Long story short, it’s all a balancing act between your yarn and your needles.  As long as you get the same gauge as the pattern directions, you could end up using either a sport weight or a worsted weight yarn depending on which you like the look of better.  Pretty cool huh?!

 

Now that I’ve thrown all this information at you don’t be shy to ask me any knitting related questions!  :)

And also be sure to let me know if you’d like to see any particular type of pattern for next week.  Have a lovely weekend you guys!

  1. Alicia / Jul 13 2012

    Ooo ..I love this pattern since I’ve been looking for a pattern just exactly like this for the past few months. I love this stitch and the shape. Thank you for this pattern. :-)

    • Liz / Jul 14 2012

      Yay! Glad you like it Alicia. :)

  2. Rachel / Jul 13 2012

    I discovered (quite by accident) that a sport weight can easily be used for most vintage knits with a 7st/inch gauge… when I use US 4 (3.5mm). That made life easier because I can always work around that value ;)
    I have a booklet where all the patterns are charted out like this- I can’t make up my mind whether I like it or not!
    Thanks again for the pattern!

    • Rachel / Jul 13 2012

      Oh and I did a reciprocal pattern on my site- just because of you ;)

      • Liz / Jul 14 2012

        I just saw! Sooo sweet of you to give me a shout-out like that! Thanks Rachel! :)

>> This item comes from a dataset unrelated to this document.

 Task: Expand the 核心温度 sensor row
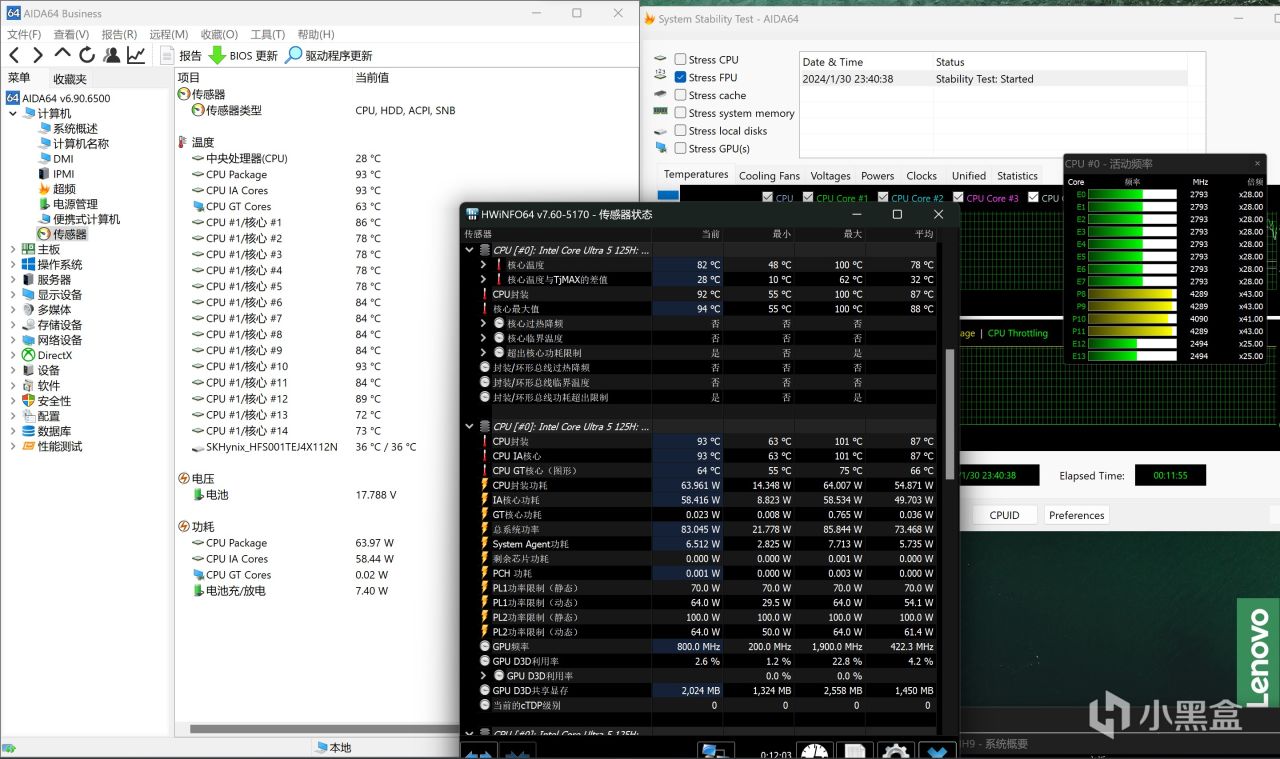point(483,265)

  3. Stephanie / Jul 13 2012

    So cute! This would be such a great fall knitting project. :)

    • Liz / Jul 14 2012

      Thanks Steph! Your corset on the other hand is amazing! I can’t believe how you can just whip it up (or so it seems to me).

  4. Ginger / Jul 13 2012

    How pretty! I love this silhouette!

  5. meredith / Jul 13 2012

    I love the shape of the hem & collar! You’re right, it’s definitely got a 60s vibe. I’d probably use something like Elsebeth Lavold Bambouclé if I could get the right gauge — I think it gives a pretty similar nubbly texture like the crepe/bouclé yarns in vintage knitwear, without going into curly-coily-mohair overdrive!

    • Liz / Jul 14 2012

      I just did a google search for that yarn, and I agree I think it would be perfect and looks easier to work with than a traditional boucle. Thanks Meredith!

  6. Devorah / Jan 19 2013

    Estron is an acetate fiber produced by Eastman Chemical Company. Ban-lon is a crimped Nylon fiber. The trademark was owned by Joseph Bancroft & Sons Co. who invented and manufactured a portion of it. The Ban-lon trademark is now owned by Garan Services Corp. and is used for yarn products, not the fiber or yarn itself.

    Thanks for posting the lovely vintage patterns.

  7. Sheryl / May 15 2013

    Cannot wait to get started on this project. Ran across 20 skeins vintage, new in box that will be perfect.